The gpt-2-simple repository README.md links an example Colab notebook which states the following:

Other optional-but-helpful parameters for gpt2.finetune:

  • restore_from: Set to fresh to start training from the base GPT-2, or set to latest to restart training from an existing checkpoint.
  • ...
  • run_name: subfolder within checkpoint to save the model.
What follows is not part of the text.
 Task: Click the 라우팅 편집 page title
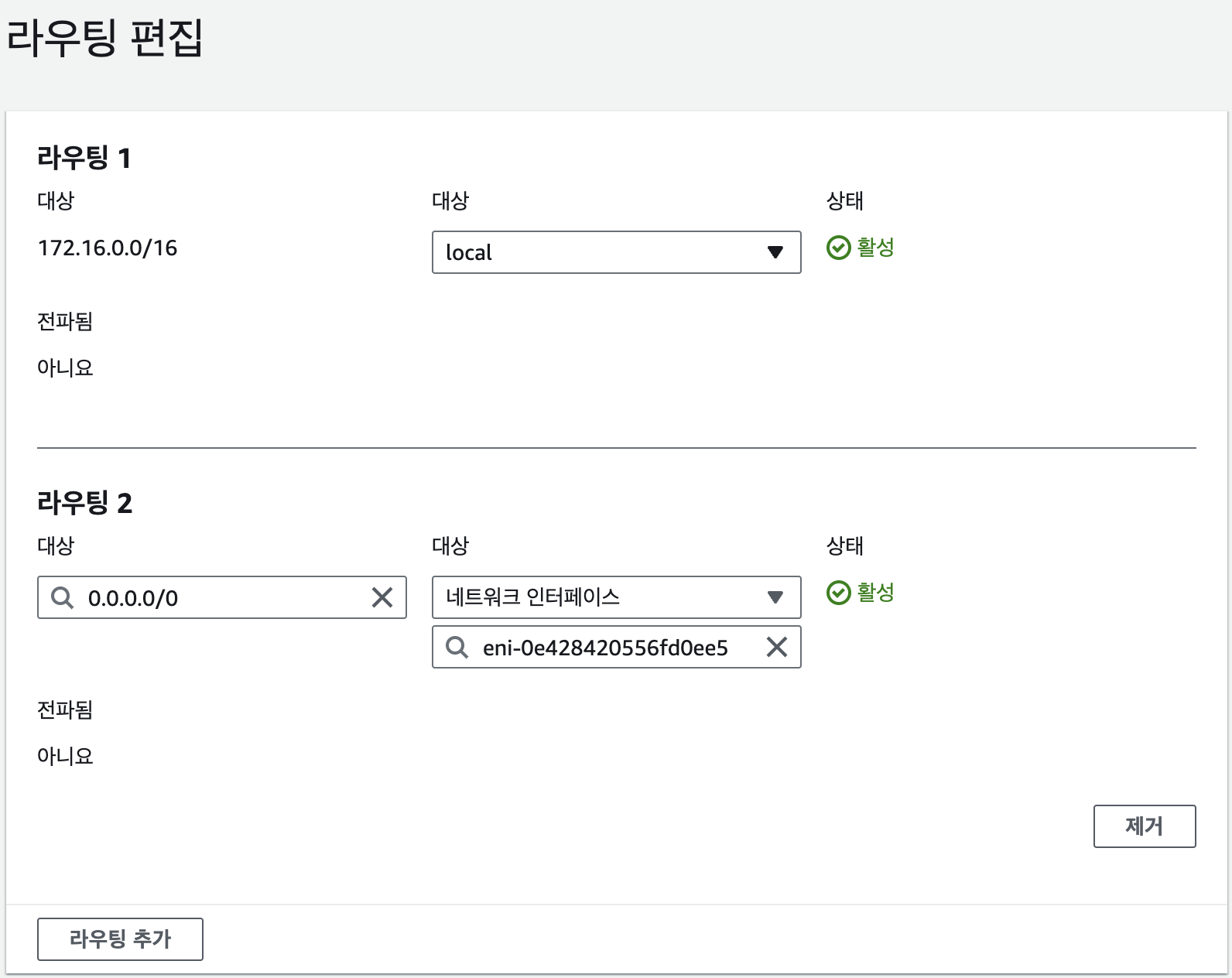pos(104,37)
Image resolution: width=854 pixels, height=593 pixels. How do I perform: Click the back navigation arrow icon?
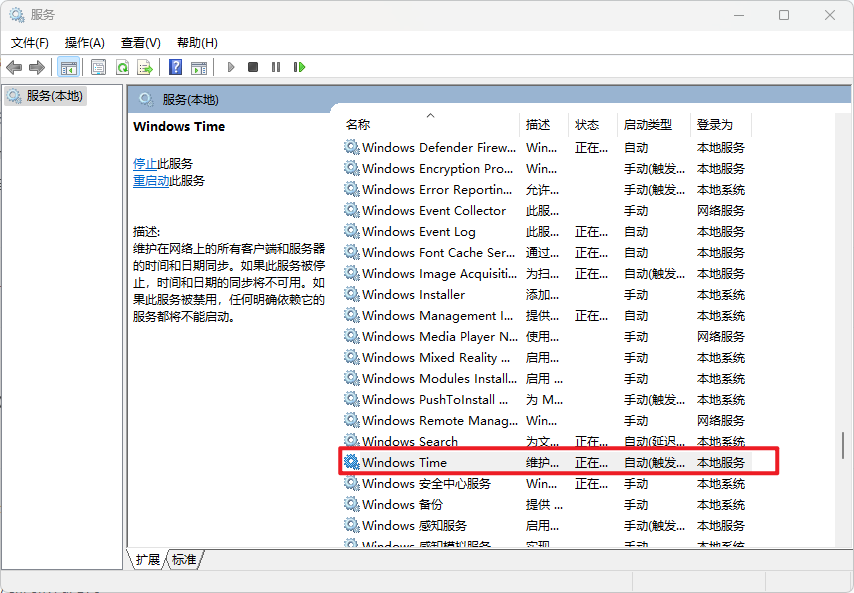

This is useful if you want to work with multiple models (will also need to specify run_name when loading the model)
  • overwrite: Set to True if you want to continue finetuning an existing model (w/ restore_from='latest') without creating duplicate copies.

The README.md also states that model checkpoints are stored in /checkpoint/run1 by default and that one can pass a run_name parameter to finetune and load_gpt2 if you want to store/load multiple models in a checkpoint folder.

Putting this altogether you should be able to do the following to work from saved models instead of re-downloading each time:

import gpt_2_simple as gpt2

sess = gpt2.start_tf_sess()

# To load existing model in default checkpoint dir from "run1"
gpt2.load_gpt2(sess)

# Or, to finetune existing model in default checkpoint dir from "run1"
gpt2.finetune(sess,
              dataset=file_name,
              model_name='355M',
              steps=500,
              restore_from='latest',
              run_name='run1',
              overwrite=True,
              print_every=10,
              sample_every=100,
              save_every=500
)

See the source code for the load_gpt2() and finetune() functions for more specifics.

Kyle F Hartzenberg
  • 2,567
  • 3
  • 6
  • 24